____ Supplied passage

The uptake of galactose can be mediated by two different systems. The first system is a binding protein-dependent ABC transporter encoded by the mgl genes at 48.2 min on the E. coli chromosome in the following order: mglB (galactose-binding protein), mglA (ATP-hydrolyzing subunit, a hybrid dimer), and mglC (the transmembrane component) (203, 224) (Fig. 11). The name for the transporter is derived from its alternate substrate β-methyl-D-galactopyranoside (454). The substrate specificity of the transport system reflecting the binding specificity of the binding protein includes also glucose and (2R)-glyceryl-β-D-galactopyranoside (42, 509). The mgl genes are regulated by the repressor GalS encoded by gene galS, which is located in front of and tandemly oriented to the mgl genes (163, 594). D-Galactose acts as an inducer inactivating GalS. Considering that D-glucose is a high-affinity substrate of the system being taken up preferentially by the Mgl system under limiting glucose concentrations (107), one wonders whether GalS may recognize glucose as well. The Mgl system does not entail genes encoding galactose-utilizing enzymes or enzymes hydrolyzing β-galactosides, rather, it serves primarily as a scavenger (614). Consistent with this role is the involvement of the galactose-binding protein in galactose chemotaxis (208, 263). As in the maltose/maltodextrin system the mgl system is present in Salmonella in identical form (29, 146, ). The metabolism of galactose will be dealt with below when discussing GalP-mediated uptake of galactose.
Ribose 5-phosphate isomerases (EC 5.3.1.6) interconvert ribose 5-phosphate and ribulose 5-phosphate. This reaction allows the synthesis of ribose from the pentose phosphate pathway and represents a means for the salvage of carbohydrates after nucleotide breakdown. However, such a dual role for a metabolic pathway is unusual and presents problems for effective metabolic regulation (511). Two unrelated types of enzymes can catalyze the reaction (102). RpiA is highly conserved and present in almost all organisms. In E. coli and Salmonella, the enzyme is constitutively expressed (238). The second type of ribose isomerase, RpiB, is sometimes referred to as AlsB because it can also take part in the metabolism of the rare sugar allose (see above). E. coli strains defective in rpiA are ribose auxotrophs, despite the presence of wild-type rpiB. Ribose prototrophs of an rpiA genetic background arise spontaneously and map in rpiR or result from the cloning of rpiB on a multicopy plasmid (515). RpiA exhibits an α/β/(α/β)/β/α fold, some portions of which are similar to proteins of the alcohol dehydrogenase family (416, 632). The two subunits of the dimer in the asymmetric unit have different conformations, representing the opening/closing of a cleft. The enzyme presumably acts by an acid-base catalysis mechanism.
Secondary transporters use the energy derived from ion gradients across the membrane to facilitate transport of solutes (chapters 7 and 19). Cation-sugar cotransport mechanisms in prokaryotes are generally energized by the electrochemical gradient of protons, the proton motive force (PMF), whereas those of eukaryotes are energized by the gradient of sodium ions.
Lactose.

________

**Problems to solve**
[1] According to the carbohydrate transport passage, which repressor regulates the mgl genes?
[2] Reproduce word for word the part of the carbohydrate transport passage that opens with the words containing "Secondary transporters use" and closes with "of sodium ions.".

____ Source material

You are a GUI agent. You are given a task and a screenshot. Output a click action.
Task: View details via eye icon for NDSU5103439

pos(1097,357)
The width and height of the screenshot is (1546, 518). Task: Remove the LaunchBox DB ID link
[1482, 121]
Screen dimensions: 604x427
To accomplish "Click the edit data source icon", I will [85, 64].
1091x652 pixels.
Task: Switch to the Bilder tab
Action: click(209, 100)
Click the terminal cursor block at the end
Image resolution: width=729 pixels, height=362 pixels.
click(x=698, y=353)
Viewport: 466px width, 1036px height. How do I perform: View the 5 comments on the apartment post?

________

**Solution set**
[1] The mgl genes are regulated by the repressor GalS, encoded by the gene galS.

[2]
Secondary transporters use the energy derived from ion gradients across the membrane to facilitate transport of solutes (chapters 7 and 19). Cation-sugar cotransport mechanisms in prokaryotes are generally energized by the electrochemical gradient of protons, the proton motive force (PMF), whereas those of eukaryotes are energized by the gradient of sodium ions.